═════ Provided records
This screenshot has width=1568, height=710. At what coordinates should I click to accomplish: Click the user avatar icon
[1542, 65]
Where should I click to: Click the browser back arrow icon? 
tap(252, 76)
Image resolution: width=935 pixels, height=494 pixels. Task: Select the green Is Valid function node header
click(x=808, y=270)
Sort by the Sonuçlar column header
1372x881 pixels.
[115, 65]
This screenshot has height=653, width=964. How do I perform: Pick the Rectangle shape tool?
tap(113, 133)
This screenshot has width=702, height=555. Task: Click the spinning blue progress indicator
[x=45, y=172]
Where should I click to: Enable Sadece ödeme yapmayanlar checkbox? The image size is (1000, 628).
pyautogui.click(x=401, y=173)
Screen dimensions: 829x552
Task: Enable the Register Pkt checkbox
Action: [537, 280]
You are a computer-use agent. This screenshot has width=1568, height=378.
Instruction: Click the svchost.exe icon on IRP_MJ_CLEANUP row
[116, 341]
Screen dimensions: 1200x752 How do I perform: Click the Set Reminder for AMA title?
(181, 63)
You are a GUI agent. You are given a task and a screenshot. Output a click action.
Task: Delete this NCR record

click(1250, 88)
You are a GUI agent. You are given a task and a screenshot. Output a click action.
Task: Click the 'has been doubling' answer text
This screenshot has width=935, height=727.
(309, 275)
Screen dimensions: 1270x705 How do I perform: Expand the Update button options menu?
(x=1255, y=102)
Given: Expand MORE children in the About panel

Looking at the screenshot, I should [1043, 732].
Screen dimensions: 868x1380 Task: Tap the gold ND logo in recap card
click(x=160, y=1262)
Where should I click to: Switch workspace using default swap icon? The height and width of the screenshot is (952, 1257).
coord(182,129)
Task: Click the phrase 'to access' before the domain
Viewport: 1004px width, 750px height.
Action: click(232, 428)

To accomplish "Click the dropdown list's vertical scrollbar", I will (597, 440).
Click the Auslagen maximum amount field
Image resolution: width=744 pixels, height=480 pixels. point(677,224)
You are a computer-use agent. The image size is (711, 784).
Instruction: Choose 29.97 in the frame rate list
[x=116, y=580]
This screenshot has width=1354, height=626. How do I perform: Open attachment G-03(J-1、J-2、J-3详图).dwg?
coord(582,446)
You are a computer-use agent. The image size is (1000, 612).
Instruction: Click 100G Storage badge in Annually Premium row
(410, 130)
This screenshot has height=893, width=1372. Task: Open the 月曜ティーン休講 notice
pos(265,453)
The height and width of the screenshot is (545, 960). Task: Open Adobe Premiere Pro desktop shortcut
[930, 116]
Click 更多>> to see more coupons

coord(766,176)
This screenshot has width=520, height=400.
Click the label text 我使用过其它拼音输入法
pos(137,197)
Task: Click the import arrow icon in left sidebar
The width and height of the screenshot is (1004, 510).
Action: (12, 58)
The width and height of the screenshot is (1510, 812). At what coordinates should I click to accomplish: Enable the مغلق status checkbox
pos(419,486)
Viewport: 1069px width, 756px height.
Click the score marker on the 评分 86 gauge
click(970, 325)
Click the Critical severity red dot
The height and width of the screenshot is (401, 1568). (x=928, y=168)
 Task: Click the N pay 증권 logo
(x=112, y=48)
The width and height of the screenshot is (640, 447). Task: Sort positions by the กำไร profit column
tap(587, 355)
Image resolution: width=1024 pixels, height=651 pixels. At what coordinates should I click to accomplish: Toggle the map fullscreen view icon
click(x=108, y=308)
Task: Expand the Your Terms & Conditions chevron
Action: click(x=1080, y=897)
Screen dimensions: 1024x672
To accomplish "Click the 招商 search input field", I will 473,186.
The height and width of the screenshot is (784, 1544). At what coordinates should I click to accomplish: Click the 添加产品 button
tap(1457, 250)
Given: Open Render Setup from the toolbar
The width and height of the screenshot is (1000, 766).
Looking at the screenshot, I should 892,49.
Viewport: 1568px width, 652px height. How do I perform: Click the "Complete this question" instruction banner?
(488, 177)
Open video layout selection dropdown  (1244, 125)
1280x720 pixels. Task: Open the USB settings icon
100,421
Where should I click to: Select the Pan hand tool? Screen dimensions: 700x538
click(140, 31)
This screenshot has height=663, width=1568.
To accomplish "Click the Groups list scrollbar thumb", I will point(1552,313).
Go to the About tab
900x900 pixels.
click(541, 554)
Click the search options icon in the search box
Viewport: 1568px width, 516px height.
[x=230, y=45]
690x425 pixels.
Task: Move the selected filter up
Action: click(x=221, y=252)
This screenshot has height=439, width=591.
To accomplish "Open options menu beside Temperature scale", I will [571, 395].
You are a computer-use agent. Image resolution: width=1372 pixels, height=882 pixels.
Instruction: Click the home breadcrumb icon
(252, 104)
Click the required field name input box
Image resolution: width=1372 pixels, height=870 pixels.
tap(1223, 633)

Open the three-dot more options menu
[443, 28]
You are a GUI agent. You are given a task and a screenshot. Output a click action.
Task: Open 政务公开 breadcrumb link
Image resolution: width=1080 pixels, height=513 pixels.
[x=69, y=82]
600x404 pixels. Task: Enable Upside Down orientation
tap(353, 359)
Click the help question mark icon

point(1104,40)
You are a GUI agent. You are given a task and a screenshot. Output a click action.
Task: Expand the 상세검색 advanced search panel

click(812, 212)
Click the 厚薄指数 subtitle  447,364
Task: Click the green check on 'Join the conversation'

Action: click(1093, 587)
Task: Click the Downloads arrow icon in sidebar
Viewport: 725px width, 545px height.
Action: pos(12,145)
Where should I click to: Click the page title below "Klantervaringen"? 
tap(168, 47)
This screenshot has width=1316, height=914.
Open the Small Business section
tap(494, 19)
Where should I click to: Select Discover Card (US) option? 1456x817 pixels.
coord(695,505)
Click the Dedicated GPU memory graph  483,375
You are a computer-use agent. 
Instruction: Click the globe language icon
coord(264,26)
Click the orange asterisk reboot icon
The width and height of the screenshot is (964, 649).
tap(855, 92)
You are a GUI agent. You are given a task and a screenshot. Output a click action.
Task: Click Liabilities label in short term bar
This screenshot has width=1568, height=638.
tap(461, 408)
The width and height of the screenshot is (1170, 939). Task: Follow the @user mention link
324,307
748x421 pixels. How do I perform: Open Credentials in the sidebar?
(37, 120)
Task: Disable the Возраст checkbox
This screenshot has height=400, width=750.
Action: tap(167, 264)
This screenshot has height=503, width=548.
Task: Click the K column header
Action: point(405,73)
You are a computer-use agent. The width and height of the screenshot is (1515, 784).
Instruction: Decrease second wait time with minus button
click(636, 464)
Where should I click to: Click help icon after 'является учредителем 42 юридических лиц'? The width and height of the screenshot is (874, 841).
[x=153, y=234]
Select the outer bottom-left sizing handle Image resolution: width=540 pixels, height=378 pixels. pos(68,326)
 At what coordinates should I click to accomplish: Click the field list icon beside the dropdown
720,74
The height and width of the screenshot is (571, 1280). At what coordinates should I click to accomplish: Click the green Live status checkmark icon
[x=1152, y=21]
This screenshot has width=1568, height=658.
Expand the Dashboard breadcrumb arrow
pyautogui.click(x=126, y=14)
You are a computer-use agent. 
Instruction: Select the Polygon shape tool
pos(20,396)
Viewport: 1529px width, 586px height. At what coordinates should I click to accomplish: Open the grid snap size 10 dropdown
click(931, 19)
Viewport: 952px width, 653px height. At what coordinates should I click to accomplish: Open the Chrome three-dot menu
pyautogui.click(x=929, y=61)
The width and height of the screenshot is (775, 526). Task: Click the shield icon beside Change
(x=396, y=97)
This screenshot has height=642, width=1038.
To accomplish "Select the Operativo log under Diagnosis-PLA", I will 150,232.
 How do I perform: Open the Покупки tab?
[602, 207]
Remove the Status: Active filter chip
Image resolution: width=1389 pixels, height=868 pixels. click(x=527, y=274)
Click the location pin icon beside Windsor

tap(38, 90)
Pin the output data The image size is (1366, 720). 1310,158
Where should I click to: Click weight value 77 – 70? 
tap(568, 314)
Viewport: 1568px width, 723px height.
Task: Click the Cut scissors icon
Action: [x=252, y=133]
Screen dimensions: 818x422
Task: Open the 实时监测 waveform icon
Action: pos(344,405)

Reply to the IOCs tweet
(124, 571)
══════════
• The task:
Search the listing for the string "left". Copy each line where it turns up.

• Written answer:
Task: Click the import arrow icon in left sidebar
Select the outer bottom-left sizing handle Image resolution: width=540 pixels, height=378 pixels. pos(68,326)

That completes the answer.